Ternyata, nasi goreng menjadi menu andalan sehingga tak heran kalau banyak pemesan di gerbong tersebut. Rupanya promosi dari mulut ke mulut atau dengan melihat langsung penumpang yang sedang menikmati tidak di gerbong restorasi menjadi ajang promosi tersendiri. Luar biasa, bukan? Maka, para pramugara pramugari pun wira-wiri di lorong dengan mengantar pesanan pelanggan.Â
Kesibukan mereka menjadi pemandangan tersendiri, terutama bagi para jomlowan dan jomlowati ... he he he.
Dengan agak kikuk, Mas Aru menghampiriku setelah kereta api sampai di stasiun Malang Kota Baru. Stasiun bertaraf internasional ini setara dengan apron bandara internasional saja. Luas, bersih, dan memesona! Aku pun tak kalah kikuk. Baru kali ini kami bertemu setelah perpisahan dua tahun silam. Kini Mas Aru tampak lebih kurus dan penampilannya sangat rapi. Berbeda dengan saat itu sehingga aku agak pangling tadinya. Jika bukan dia yang menghampiriku, pasti aku tidak mengenalnya.
"Dik Nin? Apa kabar?" sapanya ramah.
Gemetar rasanya mendengar suara lembut itu. Ya, suara bariton itu masih kukenali.
Kuulurkan tanganku tanpa kata sebab rasanya tercekat di tenggorokan saja suaraku. Disambutnya dengan hangat dan diguncangnya lembut. Terasa hangat wajahku. Mungkin bagai lobster rebus.

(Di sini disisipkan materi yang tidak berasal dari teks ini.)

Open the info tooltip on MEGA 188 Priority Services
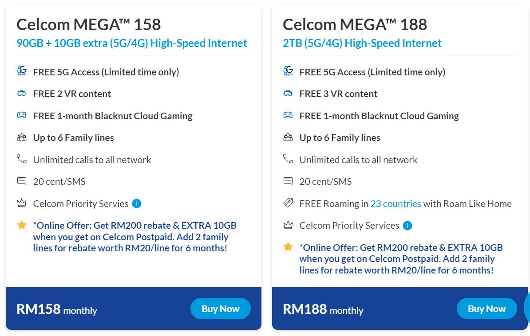Viewport: 530px width, 336px height. pyautogui.click(x=407, y=225)
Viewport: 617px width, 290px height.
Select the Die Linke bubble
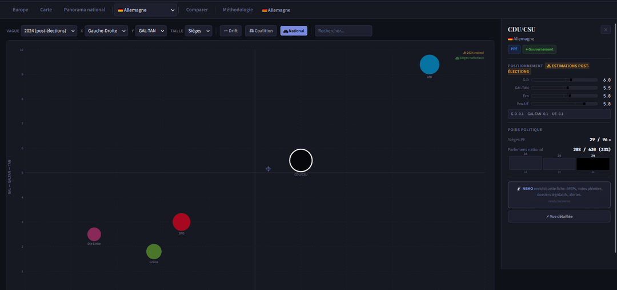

Dalam pikiranku ada ketakutan ... mengapa aku berani datang sendiri menemuinya, coba? Bukankah aku ini hanya cari masalah? Berputar-putar di kepala ini aneka pertanyaan di dalam dadaku.
Namun, sudah terlanjur. Aku harus mempertanggungjawabkannya. Kalau aku berani mendatanginya, berarti aku pun harus menjaga diri, menjaga jarak sedemikian rupa. Bagaimana pun Mas Aru sudah berkeluarga dan aku pun segera menyusul hendak berumah tangga.
"Hati-hati Nin, jangan macam-macam kamu!" kalimat yang selalu menggelitik di dalam hati dan pikiranku.
"Yuk, Dik ... kita cari makanan favorit sebagaimana dua tahun lalu," ajaknya santun.
Aku hanya mengangguk perlahan.
"Adik masih suka pangsit mi Gajahmada dan jus tomat, 'kan?" tanyanya.
Sekali lagi aku hanya menggangguk.
"Duh, tak tahukah kamu Mas, kalau aku ini kebingungan? Aku sudah terlanjur berani bertemu denganmu, sementara aku katakutan mengganggu privasimu! Aku ingat akan statusmu sebagai suami orang!" keluhku dalam hati.
"Atau ... kita mau mengenang berjalan-jalan di sepanjang jalan Kayutangan atau Jalan Ijen?" tanya Mas Aru lagi dengan agak berbisik.